## ABOUT THIS EXERCISE
Each record below should appear again exactly as written.
◆ ◆ ◆
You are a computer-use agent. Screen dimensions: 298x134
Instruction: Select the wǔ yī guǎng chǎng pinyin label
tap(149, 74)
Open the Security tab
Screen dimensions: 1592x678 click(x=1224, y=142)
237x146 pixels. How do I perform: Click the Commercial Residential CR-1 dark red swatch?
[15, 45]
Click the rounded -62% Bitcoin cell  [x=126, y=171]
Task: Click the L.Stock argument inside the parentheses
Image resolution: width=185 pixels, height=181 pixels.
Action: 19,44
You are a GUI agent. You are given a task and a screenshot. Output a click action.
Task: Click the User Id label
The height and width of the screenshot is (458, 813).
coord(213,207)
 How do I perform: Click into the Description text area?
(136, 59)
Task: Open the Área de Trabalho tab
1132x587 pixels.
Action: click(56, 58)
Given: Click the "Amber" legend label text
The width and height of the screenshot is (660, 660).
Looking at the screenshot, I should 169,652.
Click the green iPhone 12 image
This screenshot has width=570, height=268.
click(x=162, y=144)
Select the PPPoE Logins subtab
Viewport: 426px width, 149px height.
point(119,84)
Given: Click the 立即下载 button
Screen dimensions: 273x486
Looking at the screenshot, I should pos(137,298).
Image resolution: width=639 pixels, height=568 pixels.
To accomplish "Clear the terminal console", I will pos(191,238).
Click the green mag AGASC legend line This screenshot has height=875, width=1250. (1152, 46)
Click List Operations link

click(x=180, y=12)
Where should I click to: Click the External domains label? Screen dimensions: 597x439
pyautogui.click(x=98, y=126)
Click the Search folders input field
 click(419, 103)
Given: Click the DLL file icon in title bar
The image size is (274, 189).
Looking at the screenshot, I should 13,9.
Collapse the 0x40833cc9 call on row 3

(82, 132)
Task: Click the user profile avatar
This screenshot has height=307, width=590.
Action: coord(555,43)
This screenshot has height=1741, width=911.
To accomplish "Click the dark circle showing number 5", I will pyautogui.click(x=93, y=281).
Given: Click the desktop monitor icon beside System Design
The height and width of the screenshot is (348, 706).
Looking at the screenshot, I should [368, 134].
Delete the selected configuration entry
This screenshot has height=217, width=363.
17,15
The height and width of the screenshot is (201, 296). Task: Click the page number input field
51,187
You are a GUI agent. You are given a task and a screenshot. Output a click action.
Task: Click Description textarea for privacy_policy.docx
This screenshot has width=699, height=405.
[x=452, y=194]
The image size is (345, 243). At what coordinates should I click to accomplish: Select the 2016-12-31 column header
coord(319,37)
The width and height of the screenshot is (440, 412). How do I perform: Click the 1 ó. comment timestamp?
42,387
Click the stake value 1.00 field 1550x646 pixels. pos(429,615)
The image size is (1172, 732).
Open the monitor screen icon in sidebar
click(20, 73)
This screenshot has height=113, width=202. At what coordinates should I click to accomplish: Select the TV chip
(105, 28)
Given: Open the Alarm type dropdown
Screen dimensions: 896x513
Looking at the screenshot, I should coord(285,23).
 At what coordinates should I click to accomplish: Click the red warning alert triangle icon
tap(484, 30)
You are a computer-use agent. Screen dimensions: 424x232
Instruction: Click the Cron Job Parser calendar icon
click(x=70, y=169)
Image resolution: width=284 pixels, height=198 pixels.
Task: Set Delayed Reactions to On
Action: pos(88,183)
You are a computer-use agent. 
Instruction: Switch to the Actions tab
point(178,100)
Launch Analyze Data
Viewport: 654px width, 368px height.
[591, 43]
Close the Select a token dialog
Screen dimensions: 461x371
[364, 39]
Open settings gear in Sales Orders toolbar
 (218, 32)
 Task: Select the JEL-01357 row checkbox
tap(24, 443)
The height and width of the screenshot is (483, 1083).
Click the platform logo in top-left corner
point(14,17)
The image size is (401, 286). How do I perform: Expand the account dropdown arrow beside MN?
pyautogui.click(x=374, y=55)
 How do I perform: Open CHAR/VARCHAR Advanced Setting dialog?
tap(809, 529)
◆ ◆ ◆
## EXERCISE RESULT
You are a computer-use agent. Screen dimensions: 298x134
Instruction: Select the wǔ yī guǎng chǎng pinyin label
tap(149, 74)
Open the Security tab
Screen dimensions: 1592x678 click(x=1224, y=142)
237x146 pixels. How do I perform: Click the Commercial Residential CR-1 dark red swatch?
[15, 45]
Click the rounded -62% Bitcoin cell  [x=126, y=171]
Task: Click the L.Stock argument inside the parentheses
Image resolution: width=185 pixels, height=181 pixels.
Action: 19,44
You are a GUI agent. You are given a task and a screenshot. Output a click action.
Task: Click the User Id label
The height and width of the screenshot is (458, 813).
coord(213,207)
 How do I perform: Click into the Description text area?
(136, 59)
Task: Open the Área de Trabalho tab
1132x587 pixels.
Action: click(56, 58)
Given: Click the "Amber" legend label text
The width and height of the screenshot is (660, 660).
Looking at the screenshot, I should 169,652.
Click the green iPhone 12 image
This screenshot has width=570, height=268.
click(x=162, y=144)
Select the PPPoE Logins subtab
Viewport: 426px width, 149px height.
point(119,84)
Given: Click the 立即下载 button
Screen dimensions: 273x486
Looking at the screenshot, I should pos(137,298).
Image resolution: width=639 pixels, height=568 pixels.
To accomplish "Clear the terminal console", I will pos(191,238).
Click the green mag AGASC legend line This screenshot has height=875, width=1250. (1152, 46)
Click List Operations link

click(x=180, y=12)
Where should I click to: Click the External domains label? Screen dimensions: 597x439
pyautogui.click(x=98, y=126)
Click the Search folders input field
 click(419, 103)
Given: Click the DLL file icon in title bar
The image size is (274, 189).
Looking at the screenshot, I should 13,9.
Collapse the 0x40833cc9 call on row 3

(82, 132)
Task: Click the user profile avatar
This screenshot has height=307, width=590.
Action: coord(555,43)
This screenshot has height=1741, width=911.
To accomplish "Click the dark circle showing number 5", I will pyautogui.click(x=93, y=281).
Given: Click the desktop monitor icon beside System Design
The height and width of the screenshot is (348, 706).
Looking at the screenshot, I should [368, 134].
Delete the selected configuration entry
This screenshot has height=217, width=363.
17,15
The height and width of the screenshot is (201, 296). Task: Click the page number input field
51,187
You are a GUI agent. You are given a task and a screenshot. Output a click action.
Task: Click Description textarea for privacy_policy.docx
This screenshot has width=699, height=405.
[x=452, y=194]
The image size is (345, 243). At what coordinates should I click to accomplish: Select the 2016-12-31 column header
coord(319,37)
The width and height of the screenshot is (440, 412). How do I perform: Click the 1 ó. comment timestamp?
42,387
Click the stake value 1.00 field 1550x646 pixels. pos(429,615)
The image size is (1172, 732).
Open the monitor screen icon in sidebar
click(20, 73)
This screenshot has height=113, width=202. At what coordinates should I click to accomplish: Select the TV chip
(105, 28)
Given: Open the Alarm type dropdown
Screen dimensions: 896x513
Looking at the screenshot, I should coord(285,23).
 At what coordinates should I click to accomplish: Click the red warning alert triangle icon
tap(484, 30)
You are a computer-use agent. Screen dimensions: 424x232
Instruction: Click the Cron Job Parser calendar icon
click(x=70, y=169)
Image resolution: width=284 pixels, height=198 pixels.
Task: Set Delayed Reactions to On
Action: pos(88,183)
You are a computer-use agent. 
Instruction: Switch to the Actions tab
point(178,100)
Launch Analyze Data
Viewport: 654px width, 368px height.
[591, 43]
Close the Select a token dialog
Screen dimensions: 461x371
[364, 39]
Open settings gear in Sales Orders toolbar
 (218, 32)
 Task: Select the JEL-01357 row checkbox
tap(24, 443)
The height and width of the screenshot is (483, 1083).
Click the platform logo in top-left corner
point(14,17)
The image size is (401, 286). How do I perform: Expand the account dropdown arrow beside MN?
pyautogui.click(x=374, y=55)
 How do I perform: Open CHAR/VARCHAR Advanced Setting dialog?
tap(809, 529)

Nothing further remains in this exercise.